-- Input material --
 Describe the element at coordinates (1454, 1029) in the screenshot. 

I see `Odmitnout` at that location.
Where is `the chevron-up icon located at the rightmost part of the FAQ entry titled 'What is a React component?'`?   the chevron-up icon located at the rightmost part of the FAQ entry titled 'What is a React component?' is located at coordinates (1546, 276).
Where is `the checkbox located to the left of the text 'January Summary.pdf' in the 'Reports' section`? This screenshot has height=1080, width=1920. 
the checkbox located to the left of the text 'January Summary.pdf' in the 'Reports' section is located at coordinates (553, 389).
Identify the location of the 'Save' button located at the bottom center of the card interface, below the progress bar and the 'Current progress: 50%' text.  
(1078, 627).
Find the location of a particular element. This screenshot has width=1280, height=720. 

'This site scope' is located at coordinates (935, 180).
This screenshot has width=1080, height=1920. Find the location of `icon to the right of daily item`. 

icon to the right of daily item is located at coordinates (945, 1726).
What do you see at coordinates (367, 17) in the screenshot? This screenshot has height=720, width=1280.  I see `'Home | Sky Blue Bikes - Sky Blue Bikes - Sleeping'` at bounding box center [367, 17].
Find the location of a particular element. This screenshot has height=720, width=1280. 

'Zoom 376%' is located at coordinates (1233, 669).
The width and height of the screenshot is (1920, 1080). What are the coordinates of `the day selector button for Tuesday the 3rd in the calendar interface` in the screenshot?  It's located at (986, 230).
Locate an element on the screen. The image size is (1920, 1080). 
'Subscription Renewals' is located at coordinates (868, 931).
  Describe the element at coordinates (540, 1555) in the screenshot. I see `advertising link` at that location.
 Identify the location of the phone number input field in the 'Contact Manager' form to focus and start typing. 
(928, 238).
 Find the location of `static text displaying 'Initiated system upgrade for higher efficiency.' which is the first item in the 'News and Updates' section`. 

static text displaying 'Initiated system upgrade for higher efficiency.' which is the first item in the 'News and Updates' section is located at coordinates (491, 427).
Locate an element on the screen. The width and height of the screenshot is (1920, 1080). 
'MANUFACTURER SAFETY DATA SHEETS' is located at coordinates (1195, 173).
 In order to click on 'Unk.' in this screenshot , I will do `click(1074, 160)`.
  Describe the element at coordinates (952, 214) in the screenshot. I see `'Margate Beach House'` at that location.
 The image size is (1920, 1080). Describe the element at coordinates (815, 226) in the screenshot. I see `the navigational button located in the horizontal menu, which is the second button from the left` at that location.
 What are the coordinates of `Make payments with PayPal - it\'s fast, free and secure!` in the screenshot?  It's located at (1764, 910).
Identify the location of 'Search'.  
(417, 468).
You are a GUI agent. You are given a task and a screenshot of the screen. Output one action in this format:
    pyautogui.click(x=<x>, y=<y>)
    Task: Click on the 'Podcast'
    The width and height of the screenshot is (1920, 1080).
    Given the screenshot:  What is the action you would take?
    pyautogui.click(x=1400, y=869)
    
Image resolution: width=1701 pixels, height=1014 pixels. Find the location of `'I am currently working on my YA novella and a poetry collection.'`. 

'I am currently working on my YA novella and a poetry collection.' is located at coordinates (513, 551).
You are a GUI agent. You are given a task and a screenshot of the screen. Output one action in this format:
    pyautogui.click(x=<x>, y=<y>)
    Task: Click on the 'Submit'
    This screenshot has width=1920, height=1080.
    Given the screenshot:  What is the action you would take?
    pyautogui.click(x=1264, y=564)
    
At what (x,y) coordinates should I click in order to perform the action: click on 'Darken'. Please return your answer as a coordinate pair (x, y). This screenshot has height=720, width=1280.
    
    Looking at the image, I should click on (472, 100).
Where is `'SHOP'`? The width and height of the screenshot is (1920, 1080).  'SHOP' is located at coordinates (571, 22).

-- Your objective --
Copy the stretch from the line containing "At what (x,y)" through the end of the data, replacing "coordinate pair" with "point" and changing nothing else.

-- Reply --
At what (x,y) coordinates should I click in order to perform the action: click on 'Darken'. Please return your answer as a point (x, y). This screenshot has height=720, width=1280.
    
    Looking at the image, I should click on (472, 100).
Where is `'SHOP'`? The width and height of the screenshot is (1920, 1080).  'SHOP' is located at coordinates (571, 22).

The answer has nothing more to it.